Driveway
Data-driven simulator for closed-loop RLFT
Driveway (MetaDrive + Waymax) is a data generation and training pipeline designed to enable closed-loop reinforcement learning fine-tuning (RLFT) for autonomous driving at scale, connecting existing scenario generation frameworks with a JAX-native simulator
Driveway is an integration layer that combines:
- MetaDrive / ScenarioNet for scenario generation and dataset diversity
- Waymax for efficient, JAX-compatible closed-loop simulation
The goal is to make procedurally generated and multi-dataset scenarios usable inside a simulator that is already well-aligned with modern ML training pipelines.
Motivation
Closed-loop RLFT for autonomous driving places two practical requirements on a simulator:
1. ML-infrastructure compatibility The simulator must integrate cleanly with large-scale, accelerator-backed training pipelines. → Waymax is chosen because it is JAX-native, enabling vectorized rollouts, differentiation, and tight coupling with model training.
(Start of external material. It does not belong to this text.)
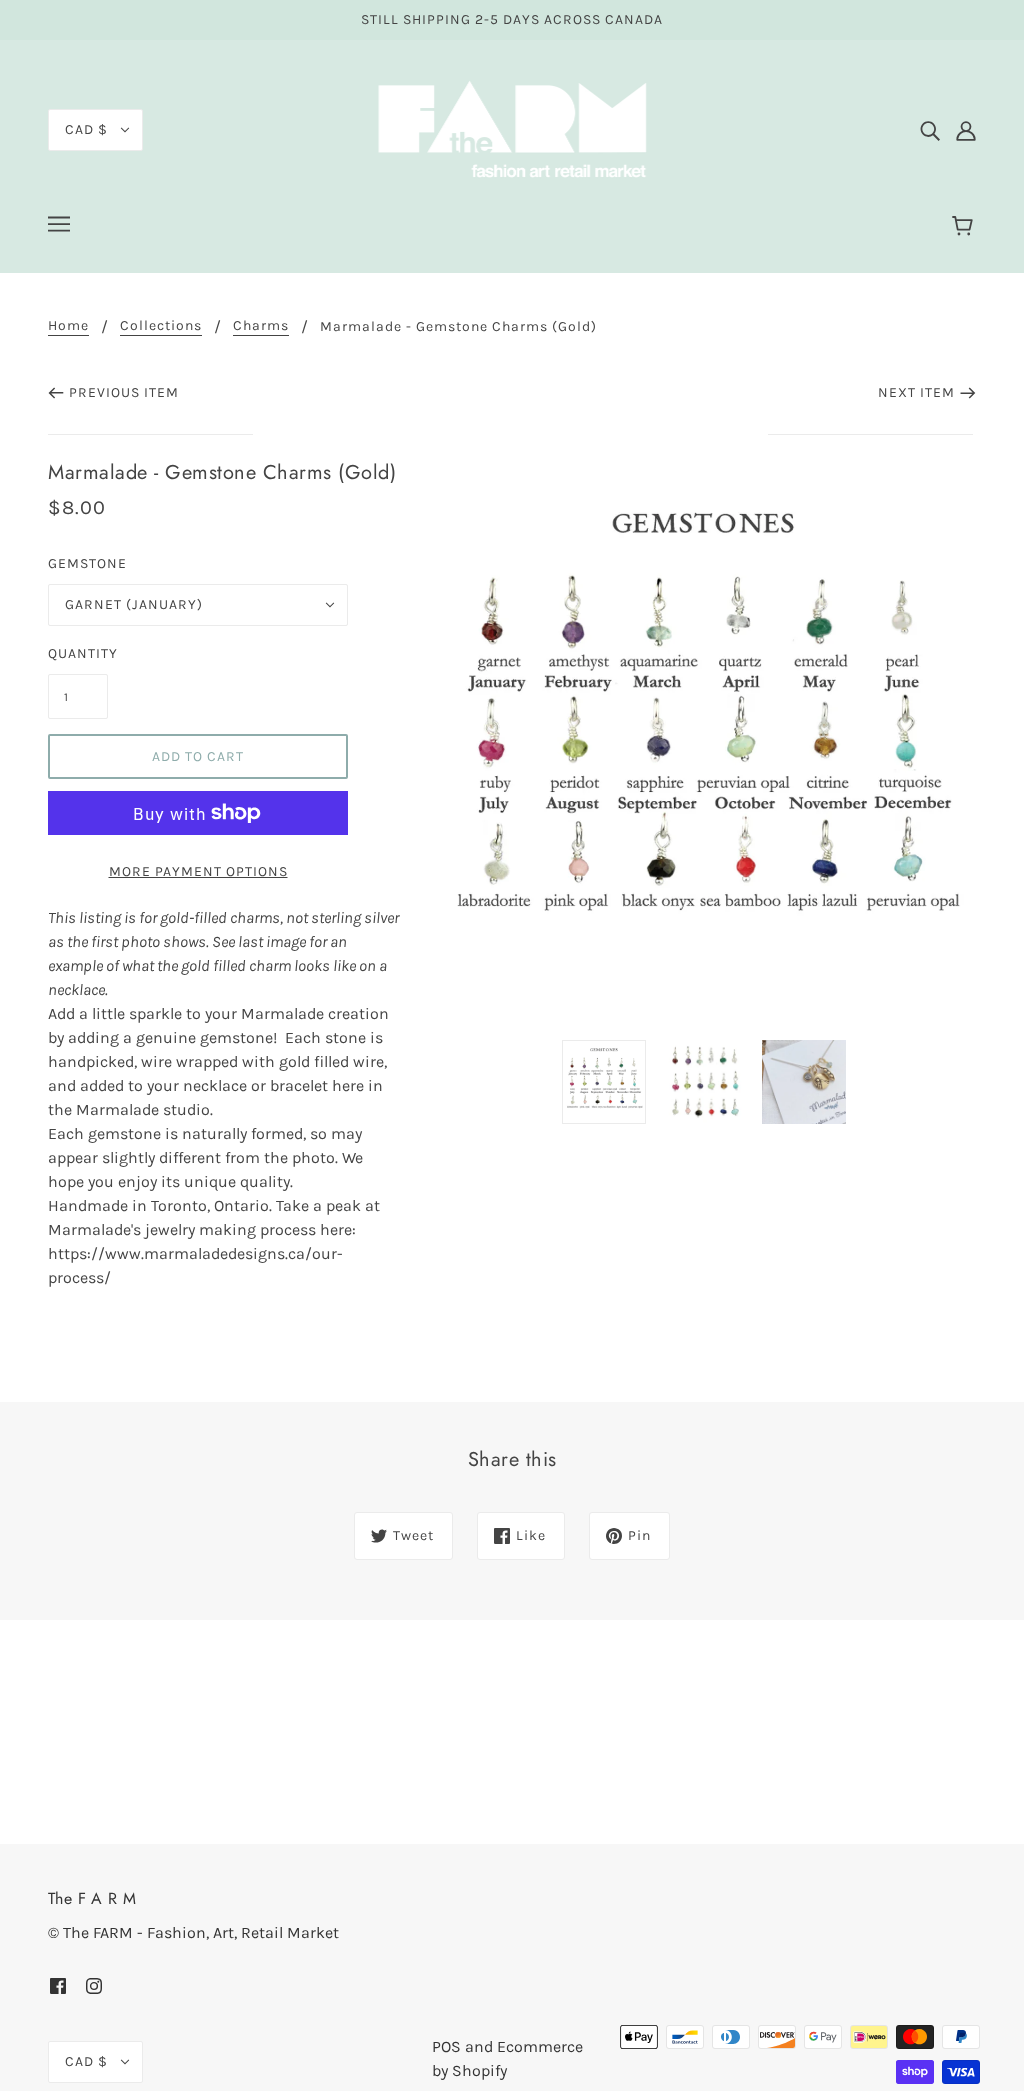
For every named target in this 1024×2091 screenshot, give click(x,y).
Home (68, 326)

2. Scenario diversity and data flexibility RLFT requires exposure to both in-distribution and systematically generated out-of-distribution scenarios. → MetaDrive, together with ScenarioNet, provides mature tooling for:
- Procedural scenario generation
- Support for multiple datasets and benchmarks
- Controlled variation over map layouts and traffic configurations
No single existing platform satisfied both requirements simultaneously.
Core Idea
Driveway connects MetaDrive-style scenario generation to Waymax-style closed-loop simulation through a structured data pipeline.
- MetaDrive / ScenarioNet act as scenario backends
- Waymax acts as the simulation frontend
- Driveway translates scenarios between the two without modifying either system’s core design
This allows scenarios that are:
- Generated procedurally
- Loaded from diverse datasets
- Parameterized for stress testing
to be executed inside a JAX-friendly closed-loop simulator suitable for RLFT.
System Flow
1. Scenario Generation
- MetaDrive / ScenarioNet generate or load scenarios
- Supports both logged datasets and procedurally generated variants
2. Data Translation
- Scenarios are converted into a Waymax-compatible representation
- Preserves road geometry, agent states, and temporal structure
3. Closed-Loop Execution
- Waymax executes the scenario in closed loop
- Ego policies interact with reactive agents via IDM
4. Training Integration
- Rollouts are consumed directly by RLFT pipelines
- Compatible with large-scale JAX training workflows
Result
Roadgraph feature types between MetaDrive and Waymax are consolidated, so that scenarios from MetaDrive and easily be loaded and used in Waymax:
The following figures show a scenario created with MetaDrive, loaded in Waymax, and controlled using Waymax’s IDM.
Using Driveway, we can create and inverleave numerous scenarios, both in-distribution and out-of-distribution. In addition, when combined with previous works in game-theoretic multi-agent trajectory optimization in adversarial context (Anthony et al., 2022), we can create true adversarial scenarios on top.